Hello all! Due to the nature of my situation, I don't want to use my real name. I will introduce myself as “Mr. Unfortunate”.
First a little about myself; most people that know who I am, understand me to be a strangely optimistic positive person or “eccentric”. I have these odd characteristics because of what most consider “disabilities.” I suffer from “mental-disabilities”, as well as “physical-handicaps”. I have trouble communicating due to the extremity of my social disorder. It is extremely difficult for me, just to type this, because of how I think people or individuals may see me as a failure, or a bad person. I feel like I have always given above and beyond 100%; and try my best to see the positive out of every situation, or “misfortunes”. Despite any odds, I completed many years of service. As an Army wartime veteran, its difficult for me to understand how -we- can be so mistreated, disrespected, and looked down upon for living by an oath of honor, fighting for our country. Regardless of my disorders or disabilities, whether physical or mental, I struggle with pain on so many levels; I try not to focus on them. But I have always out preformed what was ever expected of me. I still push through and have a “high-quality” work ethic. And I do my best to be polite, even while being blatantly disrespected.
I started working for a corporation in early spring of 2015. I cannot mention the name. At first everything seemed to be so great! It took me a few weeks to get a good idea and feel for the routine of their system. I started to make a decent amount of money, and then the manager in charge of my manager, started to “single me out”. It seemed like he started picking on me, much like a bully does in school. (Like it made him feel better to watch me struggle more and more.) He would come out of his way to make unnecessary comments about anything that he felt would hurt my feelings. Whether it was something about my emotional or physical characteristics, my quality of work, and/or even my attire; though I dressed in collared, button-up shirts, neck ties, and cargo slacks, he made me pay to wear an entry-level uniform that didn't have anything to do with the work that I did. He then started making rules and enforcing them just for me. He began limiting the amount of work that I was able to accomplish, regardless of how efficient I was trying to be. It seemed like he was picking on me, or bullying me to make me quit. I was nothing but kind and polite towards him, despite the things that he called me and petty things he directed towards me. I bit down hard, and stuck with all of the loops he made me jump through. Even after he blamed me for all types of mistakes/damages that I had nothing to do with.

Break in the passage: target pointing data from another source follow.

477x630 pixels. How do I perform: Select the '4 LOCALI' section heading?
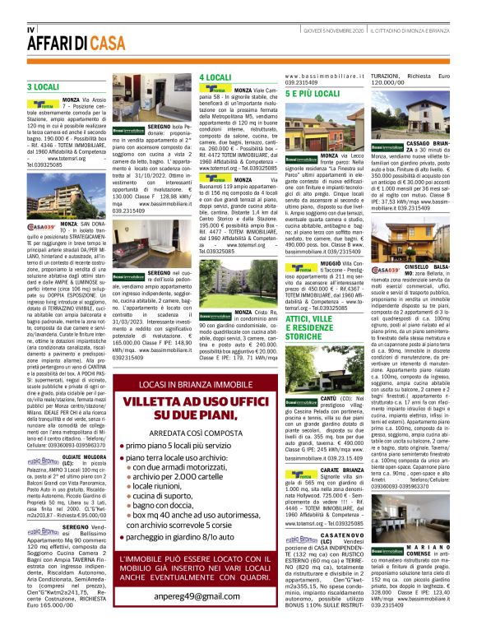215,77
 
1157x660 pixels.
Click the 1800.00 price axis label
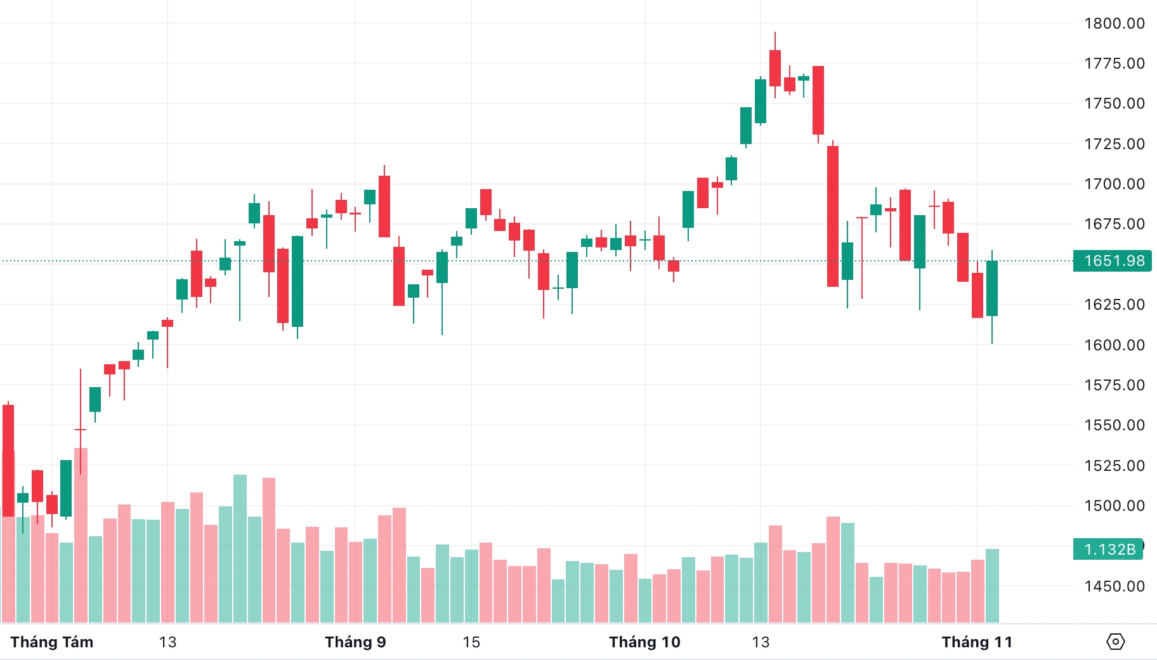point(1114,23)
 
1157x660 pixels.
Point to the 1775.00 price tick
point(1114,63)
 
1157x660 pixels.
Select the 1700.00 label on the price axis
point(1114,184)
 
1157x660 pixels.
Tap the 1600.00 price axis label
point(1114,345)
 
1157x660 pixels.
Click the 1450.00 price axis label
point(1114,586)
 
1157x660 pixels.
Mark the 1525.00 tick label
point(1114,466)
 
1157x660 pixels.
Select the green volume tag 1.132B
point(1109,549)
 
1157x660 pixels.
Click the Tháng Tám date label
point(52,642)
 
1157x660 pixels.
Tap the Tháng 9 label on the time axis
point(355,642)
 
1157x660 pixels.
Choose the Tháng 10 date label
point(644,642)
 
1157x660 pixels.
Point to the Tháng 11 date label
point(977,642)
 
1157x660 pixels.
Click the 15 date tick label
point(471,642)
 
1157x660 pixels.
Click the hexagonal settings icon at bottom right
point(1115,642)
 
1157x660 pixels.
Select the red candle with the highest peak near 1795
point(775,68)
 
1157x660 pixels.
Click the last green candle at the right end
point(992,288)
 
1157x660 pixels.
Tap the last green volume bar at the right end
point(992,585)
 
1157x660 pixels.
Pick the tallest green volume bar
point(240,549)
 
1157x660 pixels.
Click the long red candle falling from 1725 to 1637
point(833,216)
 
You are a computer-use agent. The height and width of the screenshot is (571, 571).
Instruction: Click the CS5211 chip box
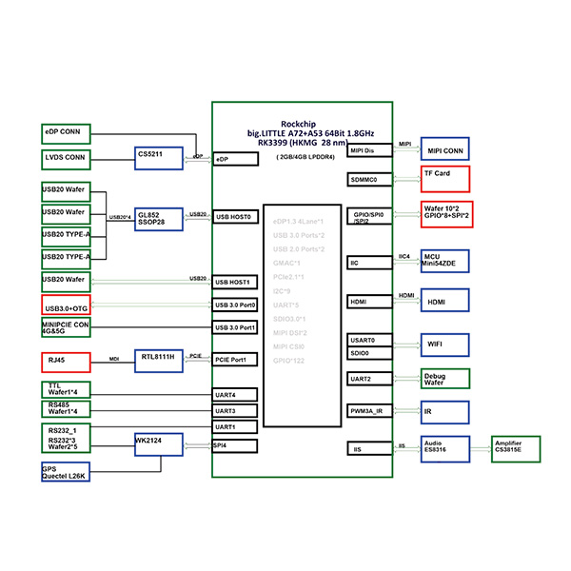tap(159, 158)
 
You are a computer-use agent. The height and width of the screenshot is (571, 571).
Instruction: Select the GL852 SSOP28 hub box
tap(159, 218)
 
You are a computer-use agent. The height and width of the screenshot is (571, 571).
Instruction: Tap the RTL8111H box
tap(159, 359)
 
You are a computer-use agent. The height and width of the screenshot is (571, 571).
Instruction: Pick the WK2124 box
tap(159, 444)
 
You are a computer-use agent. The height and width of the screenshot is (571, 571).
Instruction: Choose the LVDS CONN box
tap(66, 158)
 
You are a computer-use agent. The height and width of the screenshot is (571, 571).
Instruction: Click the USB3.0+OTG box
tap(66, 306)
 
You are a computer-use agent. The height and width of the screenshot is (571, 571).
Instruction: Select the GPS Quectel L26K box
tap(66, 472)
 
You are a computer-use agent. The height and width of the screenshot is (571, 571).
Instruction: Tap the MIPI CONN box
tap(445, 151)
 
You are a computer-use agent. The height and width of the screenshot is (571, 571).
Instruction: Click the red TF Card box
tap(445, 178)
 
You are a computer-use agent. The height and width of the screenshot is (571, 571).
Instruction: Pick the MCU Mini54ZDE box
tap(445, 262)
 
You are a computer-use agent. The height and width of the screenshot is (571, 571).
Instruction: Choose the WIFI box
tap(445, 345)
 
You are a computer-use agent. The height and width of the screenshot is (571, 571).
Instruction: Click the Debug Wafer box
tap(445, 379)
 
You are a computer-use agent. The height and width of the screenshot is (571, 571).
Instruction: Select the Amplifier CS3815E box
tap(514, 446)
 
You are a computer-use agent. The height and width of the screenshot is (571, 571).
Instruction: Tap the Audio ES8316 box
tap(445, 446)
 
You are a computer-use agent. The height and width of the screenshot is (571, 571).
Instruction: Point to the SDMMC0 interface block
tap(369, 179)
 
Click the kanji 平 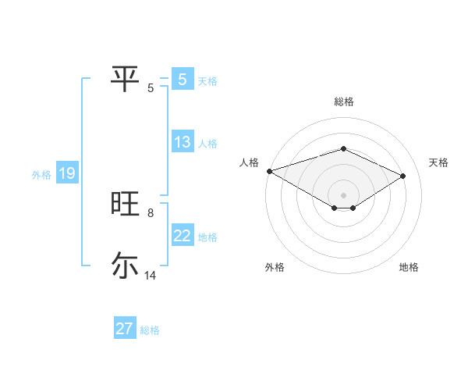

He fired me yesterday, for doing quality control for my departments work… one week from Christmas. He cut my checks in half for the past two weeks; and he knows I've been struggling to visit my son.
I'm normally not one to ask for help, but I don't know what to do right now. I'm hesitant to even post this in fear that I wouldn't know how to repay anyone back. It’s like I’m struggling with myself to reach out. My mother taught me to never take anything that I couldn't give-back. But I don't have any close friends, family, or relatives in this country that could help me 6 days before Christmas. Any legal action wouldn’t help me until after the holidays.
I don’t have anything to give my son for Christmas. He is only two years old, so I’m not too worried about gifts. But he lives about 4 hours away from me, so I just want to spend time with my son for Christmas. I had to give away all my money to people I borrowed it from when my checks were cut in half.
I seen an ad for this funding stuff months ago on a commercial or an ad, and I thought to myself that, “I would never have to ask a bunch of strangers”, or “why would a bunch of strangers want to help me?” And that I would never have to be in that position… yet, here I am, asking for any amount of help from somebody, anybody, in any way.
I'd like to think that I have a good heart. I feel that I do my best to try, at least I hope I do. And from the farthest depths of my heart, I want to thank -you-, for even taking the time to read this. Thank you, God bless, and Merry Christmas!